Research Highlight 2014

Can taxes tame the banks? Evidence from European bank levies
In the wake of the financial crisis, the IMF promoted levies on the risky part of bank funding as a tool to increase revenue collection from the financial sector while at the same time contributing to financial stability by creating incentives for banks to adopt less risky capital structures. Such bank levies have been adopted in 14 European countries and are still under consideration in others. This research project studies how banks responded to the levies, with the ultimate aim of assessing whether they have been successful in reducing risk in the financial sector. We use data from the  financial reports of more than 5,000 European banks.

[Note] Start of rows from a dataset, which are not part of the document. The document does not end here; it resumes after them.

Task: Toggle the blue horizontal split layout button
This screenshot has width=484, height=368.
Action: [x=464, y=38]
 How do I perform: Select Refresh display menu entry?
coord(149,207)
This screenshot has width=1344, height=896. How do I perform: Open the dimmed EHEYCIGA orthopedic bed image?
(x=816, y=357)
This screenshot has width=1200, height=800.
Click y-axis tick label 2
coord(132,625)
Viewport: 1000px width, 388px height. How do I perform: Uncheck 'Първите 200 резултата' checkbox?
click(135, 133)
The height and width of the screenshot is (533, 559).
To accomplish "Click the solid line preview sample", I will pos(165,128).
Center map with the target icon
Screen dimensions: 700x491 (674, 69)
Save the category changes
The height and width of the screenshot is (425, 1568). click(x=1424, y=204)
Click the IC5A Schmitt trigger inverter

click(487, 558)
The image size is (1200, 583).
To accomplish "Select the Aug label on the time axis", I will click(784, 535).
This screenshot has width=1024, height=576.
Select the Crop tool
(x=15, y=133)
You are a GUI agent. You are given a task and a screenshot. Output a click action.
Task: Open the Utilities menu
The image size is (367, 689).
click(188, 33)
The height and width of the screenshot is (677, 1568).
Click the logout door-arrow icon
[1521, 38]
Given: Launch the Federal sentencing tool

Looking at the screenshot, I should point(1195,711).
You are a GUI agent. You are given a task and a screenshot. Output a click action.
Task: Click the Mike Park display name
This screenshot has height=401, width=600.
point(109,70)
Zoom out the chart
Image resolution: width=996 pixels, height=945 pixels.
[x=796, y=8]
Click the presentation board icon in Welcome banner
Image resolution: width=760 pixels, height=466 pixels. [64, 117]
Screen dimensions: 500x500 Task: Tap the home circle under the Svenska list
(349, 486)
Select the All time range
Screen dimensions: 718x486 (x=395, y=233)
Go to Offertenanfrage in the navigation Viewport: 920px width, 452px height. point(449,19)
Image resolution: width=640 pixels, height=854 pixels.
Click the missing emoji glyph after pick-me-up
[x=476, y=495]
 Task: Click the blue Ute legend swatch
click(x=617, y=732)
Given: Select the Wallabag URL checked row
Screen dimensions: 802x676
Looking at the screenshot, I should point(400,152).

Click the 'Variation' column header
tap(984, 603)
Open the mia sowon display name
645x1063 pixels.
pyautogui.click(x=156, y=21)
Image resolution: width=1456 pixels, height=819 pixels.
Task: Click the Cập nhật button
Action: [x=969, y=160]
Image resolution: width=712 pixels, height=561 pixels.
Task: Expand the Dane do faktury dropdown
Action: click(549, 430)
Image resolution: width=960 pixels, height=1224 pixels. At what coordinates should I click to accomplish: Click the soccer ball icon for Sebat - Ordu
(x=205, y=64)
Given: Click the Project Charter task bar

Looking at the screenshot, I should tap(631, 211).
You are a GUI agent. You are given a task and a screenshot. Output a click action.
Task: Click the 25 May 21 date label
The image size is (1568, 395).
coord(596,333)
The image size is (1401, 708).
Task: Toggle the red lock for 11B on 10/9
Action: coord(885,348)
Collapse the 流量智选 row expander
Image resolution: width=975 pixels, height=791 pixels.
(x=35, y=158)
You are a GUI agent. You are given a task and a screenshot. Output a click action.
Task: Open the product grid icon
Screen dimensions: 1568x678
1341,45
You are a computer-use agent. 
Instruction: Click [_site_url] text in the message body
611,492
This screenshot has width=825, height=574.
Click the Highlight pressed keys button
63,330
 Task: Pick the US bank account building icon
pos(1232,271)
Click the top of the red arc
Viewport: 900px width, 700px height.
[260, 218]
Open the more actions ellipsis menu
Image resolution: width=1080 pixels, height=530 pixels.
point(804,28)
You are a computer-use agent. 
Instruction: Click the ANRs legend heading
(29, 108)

Our first main finding is that the levies did have a statistically and economically significant effect on banks’ funding choices – our results suggest that banks raised their equity-asset ratio by 1 to 1.5 percentage points on average in response to the levies. This suggests that the levies can be successful in reducing banks’ funding risk. However, we also find that the levies had an effect on banks’ portfolio choices. Specifically, we find that banks that had a low initial level of capital (ie. that were more risky on the funding side) changed their portfolio of assets in response to the levies so as to increase the average portfolio risk. This seems likely to be the result of an unintended interaction with financial regulation, which imposes a minimum ratio of bank capital to risk-weighted assets. Hence, to the extent that banks raise more capital because of the levies, they are also able to increase the risk of their assets while still complying with the regulatory capital requirements.

These results suggest that the intended behavioural response, the decrease in funding risk, was largest in relatively safe banks whereas the unintended response, the increase in portfolio risk, occurred only in relatively risky banks. This seems to imply that the levies were more successful in reducing total risk in initially safe banks than in initially risky banks.